Residents of Kansas must work 198 days out of the year to pay for the cost of federal, state and local government. In other words, Sunflower state workers have less than half the year to save for themselves.
Currently, Kansas has the 19th highest tax burden, with state and local taxes taking away 9.7 percent of taxpayers’ income. Between 2003 and 2012 residents saw their taxes increase by $3.97 billion – equating to $1,399.08 for every man, woman and child. However, after eight years of reigning Democrats, Republican Governor Sam Brownback took office in 2011 and Kansas is headed in the right direction on tax reform.
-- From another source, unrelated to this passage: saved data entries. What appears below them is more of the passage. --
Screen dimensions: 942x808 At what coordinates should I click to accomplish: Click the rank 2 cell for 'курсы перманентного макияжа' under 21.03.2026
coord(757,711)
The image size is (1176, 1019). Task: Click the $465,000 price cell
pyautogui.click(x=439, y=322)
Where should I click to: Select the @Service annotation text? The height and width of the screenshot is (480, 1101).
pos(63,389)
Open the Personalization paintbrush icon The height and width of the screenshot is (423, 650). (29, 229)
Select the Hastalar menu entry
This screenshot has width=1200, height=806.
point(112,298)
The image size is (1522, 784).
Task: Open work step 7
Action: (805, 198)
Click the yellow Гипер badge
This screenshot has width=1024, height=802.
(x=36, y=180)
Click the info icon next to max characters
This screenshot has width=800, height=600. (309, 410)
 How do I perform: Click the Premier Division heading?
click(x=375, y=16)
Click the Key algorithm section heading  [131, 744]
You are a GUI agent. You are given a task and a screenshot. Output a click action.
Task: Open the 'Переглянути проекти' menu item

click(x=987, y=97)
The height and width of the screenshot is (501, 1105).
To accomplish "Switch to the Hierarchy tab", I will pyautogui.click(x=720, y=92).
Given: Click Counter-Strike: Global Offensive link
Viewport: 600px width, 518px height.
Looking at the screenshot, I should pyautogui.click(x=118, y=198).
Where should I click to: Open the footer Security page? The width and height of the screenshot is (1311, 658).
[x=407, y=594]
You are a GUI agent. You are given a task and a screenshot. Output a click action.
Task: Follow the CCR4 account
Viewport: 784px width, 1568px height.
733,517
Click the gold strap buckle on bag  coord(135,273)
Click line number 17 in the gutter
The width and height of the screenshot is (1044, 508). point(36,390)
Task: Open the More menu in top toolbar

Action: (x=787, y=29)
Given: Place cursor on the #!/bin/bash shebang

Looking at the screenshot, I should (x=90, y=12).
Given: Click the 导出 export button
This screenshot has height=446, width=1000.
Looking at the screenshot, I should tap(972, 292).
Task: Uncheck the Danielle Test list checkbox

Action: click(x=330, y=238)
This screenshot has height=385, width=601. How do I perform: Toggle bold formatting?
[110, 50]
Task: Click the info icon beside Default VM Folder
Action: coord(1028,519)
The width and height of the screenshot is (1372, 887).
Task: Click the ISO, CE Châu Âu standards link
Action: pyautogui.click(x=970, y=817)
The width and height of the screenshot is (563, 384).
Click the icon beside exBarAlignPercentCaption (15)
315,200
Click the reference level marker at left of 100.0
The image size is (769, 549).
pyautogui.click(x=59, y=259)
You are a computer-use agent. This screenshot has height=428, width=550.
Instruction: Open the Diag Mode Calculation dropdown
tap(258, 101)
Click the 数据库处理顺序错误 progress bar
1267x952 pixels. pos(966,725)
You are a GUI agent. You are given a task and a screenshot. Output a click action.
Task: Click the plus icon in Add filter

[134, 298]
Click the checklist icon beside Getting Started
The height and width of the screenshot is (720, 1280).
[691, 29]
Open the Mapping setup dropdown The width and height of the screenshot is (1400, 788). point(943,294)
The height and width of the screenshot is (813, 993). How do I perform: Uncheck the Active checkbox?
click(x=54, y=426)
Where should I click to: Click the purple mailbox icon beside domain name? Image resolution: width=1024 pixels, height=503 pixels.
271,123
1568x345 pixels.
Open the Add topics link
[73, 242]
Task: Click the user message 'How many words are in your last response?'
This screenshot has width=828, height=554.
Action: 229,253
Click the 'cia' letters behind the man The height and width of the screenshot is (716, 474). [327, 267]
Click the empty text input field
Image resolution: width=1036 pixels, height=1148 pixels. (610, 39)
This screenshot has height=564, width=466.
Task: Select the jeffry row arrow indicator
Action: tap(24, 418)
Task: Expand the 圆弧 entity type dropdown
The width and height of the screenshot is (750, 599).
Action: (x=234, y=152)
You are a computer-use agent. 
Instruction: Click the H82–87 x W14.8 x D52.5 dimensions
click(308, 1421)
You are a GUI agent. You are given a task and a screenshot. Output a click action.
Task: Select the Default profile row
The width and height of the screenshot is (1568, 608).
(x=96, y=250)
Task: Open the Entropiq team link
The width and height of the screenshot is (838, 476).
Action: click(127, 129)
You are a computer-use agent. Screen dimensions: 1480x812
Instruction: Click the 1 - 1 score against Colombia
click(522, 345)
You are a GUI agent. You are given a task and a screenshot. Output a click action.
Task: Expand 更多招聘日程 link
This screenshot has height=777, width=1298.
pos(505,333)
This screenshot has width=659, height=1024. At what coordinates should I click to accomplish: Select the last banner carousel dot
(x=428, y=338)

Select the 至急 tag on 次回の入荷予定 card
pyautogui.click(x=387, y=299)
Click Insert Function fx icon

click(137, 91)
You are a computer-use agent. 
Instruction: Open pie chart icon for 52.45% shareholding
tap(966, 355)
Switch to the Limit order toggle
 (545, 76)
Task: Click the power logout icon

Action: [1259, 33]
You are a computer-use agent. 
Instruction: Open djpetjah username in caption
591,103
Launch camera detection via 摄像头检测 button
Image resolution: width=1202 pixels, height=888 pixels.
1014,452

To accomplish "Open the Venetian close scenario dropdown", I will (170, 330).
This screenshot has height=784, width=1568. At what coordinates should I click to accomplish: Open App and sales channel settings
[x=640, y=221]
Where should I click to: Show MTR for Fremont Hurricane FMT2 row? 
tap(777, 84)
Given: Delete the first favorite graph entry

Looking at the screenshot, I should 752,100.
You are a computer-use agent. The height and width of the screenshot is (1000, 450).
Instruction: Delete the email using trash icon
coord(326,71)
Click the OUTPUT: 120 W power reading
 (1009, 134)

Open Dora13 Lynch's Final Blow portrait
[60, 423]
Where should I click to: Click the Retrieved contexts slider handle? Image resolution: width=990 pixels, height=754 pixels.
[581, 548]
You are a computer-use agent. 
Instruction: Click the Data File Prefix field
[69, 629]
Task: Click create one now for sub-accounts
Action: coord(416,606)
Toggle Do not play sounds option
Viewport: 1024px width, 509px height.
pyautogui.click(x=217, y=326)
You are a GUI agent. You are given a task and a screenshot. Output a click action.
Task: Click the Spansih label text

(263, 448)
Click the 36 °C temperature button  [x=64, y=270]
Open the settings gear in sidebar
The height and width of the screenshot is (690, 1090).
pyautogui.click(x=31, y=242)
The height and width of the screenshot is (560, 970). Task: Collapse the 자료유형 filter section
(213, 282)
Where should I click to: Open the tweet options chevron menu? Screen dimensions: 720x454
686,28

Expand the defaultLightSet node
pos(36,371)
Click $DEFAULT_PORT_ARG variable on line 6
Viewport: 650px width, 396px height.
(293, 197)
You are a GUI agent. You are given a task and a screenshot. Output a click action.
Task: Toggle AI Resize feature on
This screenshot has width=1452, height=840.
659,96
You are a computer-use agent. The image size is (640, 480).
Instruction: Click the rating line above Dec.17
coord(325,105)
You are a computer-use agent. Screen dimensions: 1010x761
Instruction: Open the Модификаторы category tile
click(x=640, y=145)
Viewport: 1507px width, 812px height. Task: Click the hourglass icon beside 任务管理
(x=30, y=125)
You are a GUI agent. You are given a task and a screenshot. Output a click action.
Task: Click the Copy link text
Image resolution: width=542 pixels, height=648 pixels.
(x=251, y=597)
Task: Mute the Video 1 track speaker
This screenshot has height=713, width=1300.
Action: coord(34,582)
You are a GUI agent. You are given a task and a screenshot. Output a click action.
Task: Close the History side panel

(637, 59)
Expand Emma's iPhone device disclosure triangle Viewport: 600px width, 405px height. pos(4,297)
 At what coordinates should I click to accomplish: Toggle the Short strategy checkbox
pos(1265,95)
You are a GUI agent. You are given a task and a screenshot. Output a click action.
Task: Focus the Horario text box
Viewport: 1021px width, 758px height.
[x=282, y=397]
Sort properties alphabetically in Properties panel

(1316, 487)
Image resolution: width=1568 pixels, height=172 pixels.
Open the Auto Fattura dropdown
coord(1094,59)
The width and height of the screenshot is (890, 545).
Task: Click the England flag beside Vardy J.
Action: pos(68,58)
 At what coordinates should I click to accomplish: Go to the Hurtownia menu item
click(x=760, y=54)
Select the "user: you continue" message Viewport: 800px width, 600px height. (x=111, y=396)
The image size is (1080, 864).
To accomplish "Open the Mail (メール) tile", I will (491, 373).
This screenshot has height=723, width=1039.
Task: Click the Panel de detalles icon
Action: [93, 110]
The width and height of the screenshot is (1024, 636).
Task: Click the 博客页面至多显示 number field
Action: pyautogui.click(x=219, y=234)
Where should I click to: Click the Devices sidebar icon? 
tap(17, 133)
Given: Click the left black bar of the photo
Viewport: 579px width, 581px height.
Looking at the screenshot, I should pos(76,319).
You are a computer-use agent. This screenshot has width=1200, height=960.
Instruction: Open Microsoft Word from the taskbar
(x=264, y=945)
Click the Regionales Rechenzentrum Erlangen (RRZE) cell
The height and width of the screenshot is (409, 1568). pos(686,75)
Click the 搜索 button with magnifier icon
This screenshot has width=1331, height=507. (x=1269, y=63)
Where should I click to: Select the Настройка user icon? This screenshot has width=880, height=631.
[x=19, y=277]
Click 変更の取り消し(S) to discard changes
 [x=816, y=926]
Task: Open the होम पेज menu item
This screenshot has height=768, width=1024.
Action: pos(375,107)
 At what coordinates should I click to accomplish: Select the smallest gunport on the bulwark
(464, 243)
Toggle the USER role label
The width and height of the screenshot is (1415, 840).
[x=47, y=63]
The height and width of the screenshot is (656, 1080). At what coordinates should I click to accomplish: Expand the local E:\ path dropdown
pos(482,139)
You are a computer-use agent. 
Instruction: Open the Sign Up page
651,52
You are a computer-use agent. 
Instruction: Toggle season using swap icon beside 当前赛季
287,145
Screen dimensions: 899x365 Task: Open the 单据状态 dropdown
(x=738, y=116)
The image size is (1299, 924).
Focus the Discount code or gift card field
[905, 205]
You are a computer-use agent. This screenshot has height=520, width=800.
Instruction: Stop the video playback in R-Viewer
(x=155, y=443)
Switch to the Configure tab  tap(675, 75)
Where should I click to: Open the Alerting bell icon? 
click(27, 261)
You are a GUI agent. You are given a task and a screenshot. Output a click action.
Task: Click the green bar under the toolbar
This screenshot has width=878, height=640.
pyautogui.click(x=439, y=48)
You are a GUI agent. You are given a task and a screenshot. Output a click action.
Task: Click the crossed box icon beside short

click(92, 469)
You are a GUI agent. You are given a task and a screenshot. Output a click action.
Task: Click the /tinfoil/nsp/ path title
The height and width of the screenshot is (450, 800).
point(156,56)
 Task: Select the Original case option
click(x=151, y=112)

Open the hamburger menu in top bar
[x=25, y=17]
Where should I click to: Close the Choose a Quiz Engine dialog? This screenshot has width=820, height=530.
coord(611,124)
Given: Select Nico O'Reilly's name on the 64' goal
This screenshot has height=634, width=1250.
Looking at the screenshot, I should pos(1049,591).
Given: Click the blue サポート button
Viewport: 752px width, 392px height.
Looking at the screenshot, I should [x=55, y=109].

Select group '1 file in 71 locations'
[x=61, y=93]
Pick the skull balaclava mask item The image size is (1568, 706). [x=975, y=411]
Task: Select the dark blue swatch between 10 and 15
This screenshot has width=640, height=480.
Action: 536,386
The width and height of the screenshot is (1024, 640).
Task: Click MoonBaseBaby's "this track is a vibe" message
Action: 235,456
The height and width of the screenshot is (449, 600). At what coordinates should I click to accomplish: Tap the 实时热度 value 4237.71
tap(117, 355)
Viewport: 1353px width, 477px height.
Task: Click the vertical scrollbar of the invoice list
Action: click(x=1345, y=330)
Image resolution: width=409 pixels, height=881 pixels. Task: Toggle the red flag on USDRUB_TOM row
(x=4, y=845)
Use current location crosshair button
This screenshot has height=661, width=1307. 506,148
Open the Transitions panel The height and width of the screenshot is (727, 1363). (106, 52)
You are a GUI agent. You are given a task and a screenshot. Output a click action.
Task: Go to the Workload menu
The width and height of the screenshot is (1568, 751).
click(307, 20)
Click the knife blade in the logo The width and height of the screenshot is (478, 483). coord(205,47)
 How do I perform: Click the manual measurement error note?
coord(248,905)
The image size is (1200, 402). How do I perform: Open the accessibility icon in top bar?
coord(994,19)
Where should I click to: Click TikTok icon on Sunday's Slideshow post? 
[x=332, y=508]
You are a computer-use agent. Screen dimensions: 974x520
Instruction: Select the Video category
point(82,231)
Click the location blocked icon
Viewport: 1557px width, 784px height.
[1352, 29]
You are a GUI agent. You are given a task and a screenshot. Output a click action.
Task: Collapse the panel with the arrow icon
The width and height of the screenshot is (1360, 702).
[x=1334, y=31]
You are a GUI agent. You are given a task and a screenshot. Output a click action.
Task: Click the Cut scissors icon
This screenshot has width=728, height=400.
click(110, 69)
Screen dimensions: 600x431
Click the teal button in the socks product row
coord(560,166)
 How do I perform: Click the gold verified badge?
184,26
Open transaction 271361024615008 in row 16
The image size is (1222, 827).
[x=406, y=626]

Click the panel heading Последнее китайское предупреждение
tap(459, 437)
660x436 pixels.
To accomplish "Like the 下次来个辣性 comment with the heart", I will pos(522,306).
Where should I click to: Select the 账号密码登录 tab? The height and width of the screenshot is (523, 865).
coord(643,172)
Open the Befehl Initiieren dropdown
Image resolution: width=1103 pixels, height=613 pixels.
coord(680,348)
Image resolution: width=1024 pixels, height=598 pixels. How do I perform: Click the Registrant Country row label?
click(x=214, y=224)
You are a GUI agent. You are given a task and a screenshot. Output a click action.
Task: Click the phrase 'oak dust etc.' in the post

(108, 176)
Governor Brownback signed into law a $13.41 billion budget for FY2013 this past May. The budget reduces overall government spending by $465 million and includes signficant tax reform, phasing out the income tax in Kansas. Legislators have put in place a two-bracket system replacing the current three-brackets. Taxpayers earning more than $15,000 will now have a reduced income tax rate of 4.9 percent, and those earning less than $15,000 will pay 3 percent of their income, instead of 3.5 percent. Over five years, residents of the Sunflower state will experience tax cuts of $3.7 billion.
Governor Brownback’s tax reform and spending cuts give the state hope for an even earlier Cost of Government Day next year, made evident by Kansas’s jump in the rankings by four places for this year.